Morre Luiz Phillipi 'Sicário', espião ligado a fraudes no Banco Master

Luiz Phillipi Machado de Moraes Mourão, conhecido como “Sicário”, faleceu nesta sexta-feira (6/3), conforme comunicado pelo advogado Robson Lucas da Silva, um dos defensores do acusado.

O advogado informou que Luiz Phillipi teve a morte encefálica declarada às 18h55, após início do protocolo às 10h15 do mesmo dia. O corpo será encaminhado ao Instituto Médico Legal conforme normas legais.

“Sicário” foi detido na quarta-feira (4/3) durante um desdobramento da Operação Compliance Zero, que apura fraudes envolvendo o Banco Master.

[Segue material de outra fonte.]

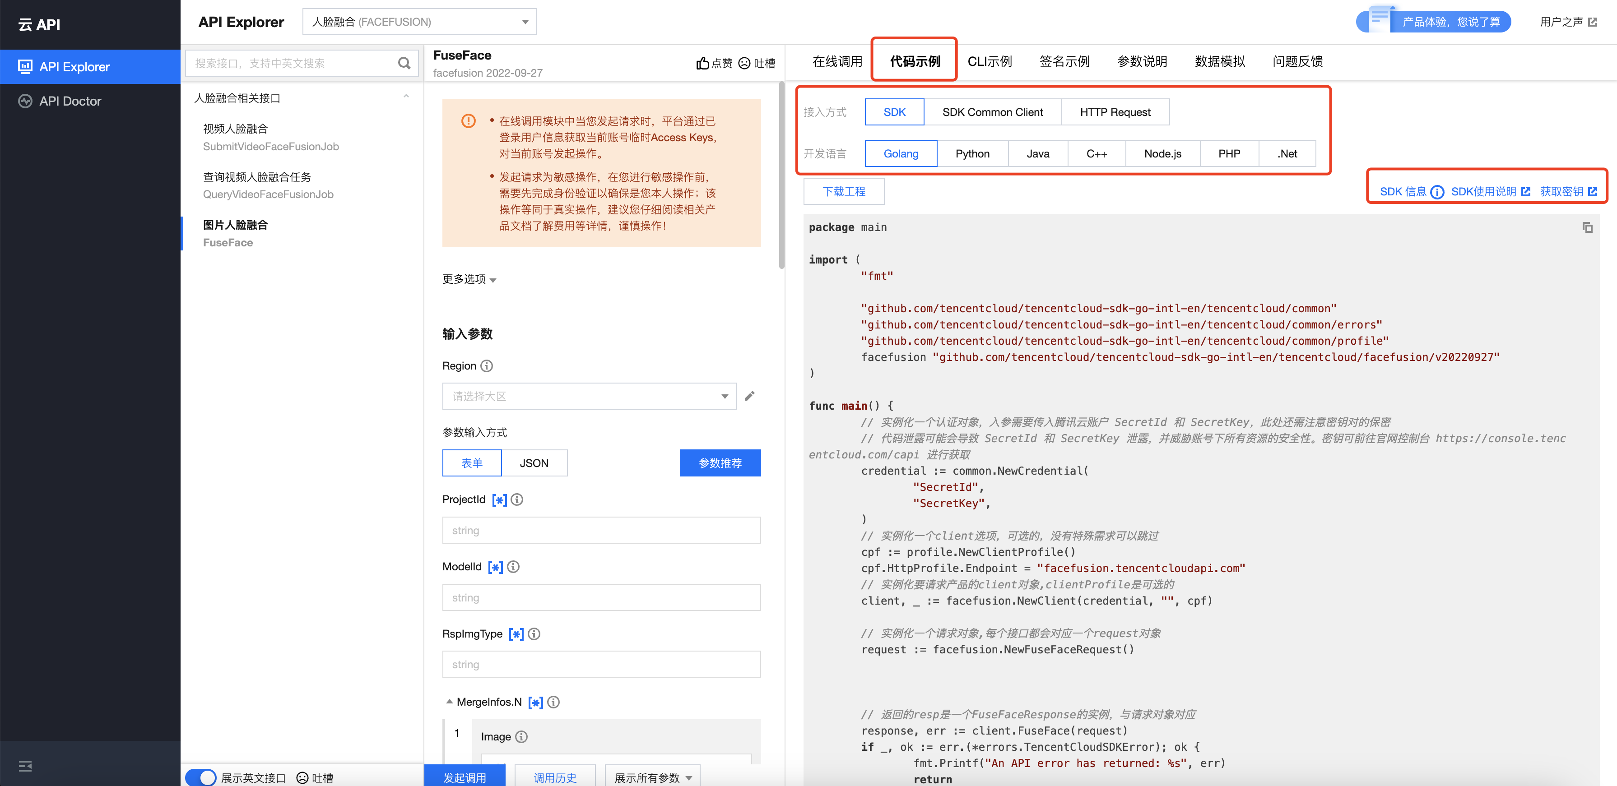Click the pencil edit icon beside Region

[749, 396]
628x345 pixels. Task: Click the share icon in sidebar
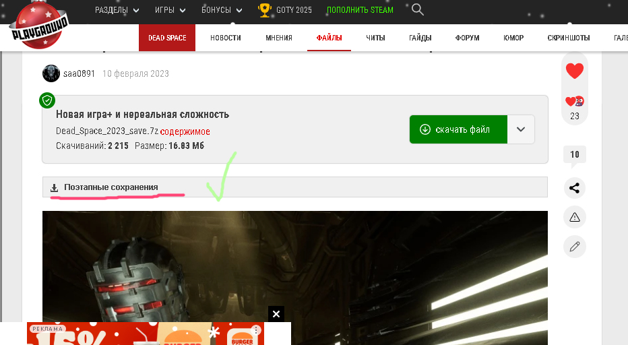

Segundo a Polícia Federal, ele recebia R$ 1 milhão mensalmente para coordenar vigilância, reunir informações e monitorar pessoas consideradas rivais ou críticas a Daniel Vorcaro, ex-controlador da instituição financeira. Vorcaro também foi preso na mesma ação.

A Polícia Federal informou que o espião tentou suicídio enquanto estava sob custódia na Superintendência Regional da PF em Minas Gerais. Investigadores presentes prestaram socorro imediato, iniciaram reanimação e acionaram o Serviço de Atendimento Móvel de Urgência (Samu).

Após o incidente, “Sicário” foi levado ao Hospital João XXIII, em Belo Horizonte, onde ficou internado em estado grave até a confirmação do óbito.

Investigações revelaram que Luiz Phillipi coordenava uma organização criminosa batizada de “A turma”, composta por quatro núcleos atuantes em fraudes financeiras, corrupção, ocultação de patrimônio, intimidação e obstrução da Justiça.

Na quarta-feira, o banqueiro Daniel Vorcaro também foi preso preventivamente em São Paulo no curso da terceira fase da investigação. A prisão foi decretada após indícios de tentativa de interferência nas apurações sobre fraudes ligadas ao Banco Master.

Vorcaro foi transferido para a Penitenciária Federal de Brasília na sexta-feira (6/3), conforme decisão do ministro do Supremo Tribunal Federal André Mendonça, relator do caso.

Ele havia sido preso nos estágios iniciais do inquérito, mas liberado por decisão judicial e vinha usando tornozeleira eletrônica desde novembro do ano anterior.

Análises de aparelhos apreendidos indicam que Vorcaro articulava ações contra adversários, incluindo testemunhas e investigados, reforçando o risco de obstrução da Justiça e motivando o pedido de prisão preventiva.

Além de Vorcaro e “Sicário”, o cunhado do banqueiro, Fabiano Zettel, apontado como possível operador financeiro, foi alvo da operação. Também foram afastados dos cargos os ex-diretores do Banco Central Belline Santana e Paulo Sérgio Neves de Souza, que tiveram suas residências vasculhadas pela polícia durante as investigações.